■ Aim of the task ■
Go over the lines below, and when one contains the word "axis", copy it.

■ Data under study ■

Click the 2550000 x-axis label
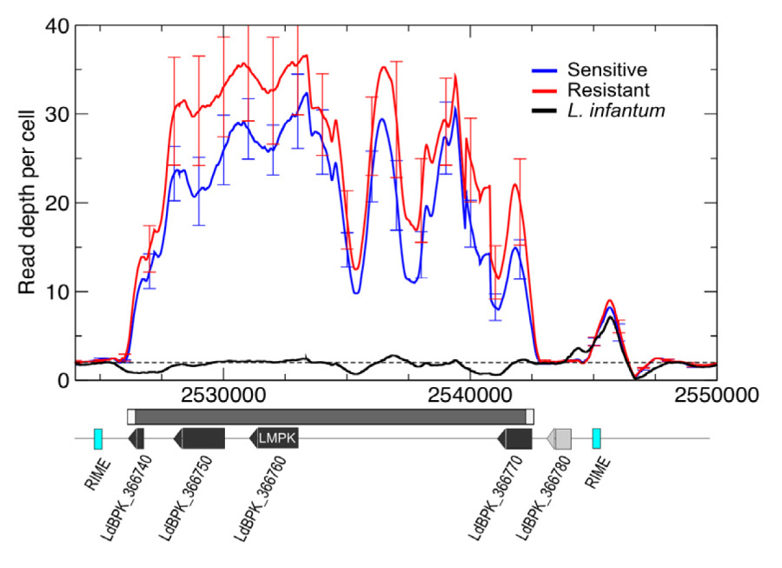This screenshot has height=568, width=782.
==
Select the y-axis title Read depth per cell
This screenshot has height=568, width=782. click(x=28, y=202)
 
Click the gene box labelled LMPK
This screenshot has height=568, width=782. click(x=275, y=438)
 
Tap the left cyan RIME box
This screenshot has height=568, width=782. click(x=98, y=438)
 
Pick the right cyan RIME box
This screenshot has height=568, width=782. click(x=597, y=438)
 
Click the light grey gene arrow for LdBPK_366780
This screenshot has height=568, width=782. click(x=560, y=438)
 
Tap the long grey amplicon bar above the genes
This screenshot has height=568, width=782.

■ Output of the exercise ■
Click the 2550000 x-axis label
Select the y-axis title Read depth per cell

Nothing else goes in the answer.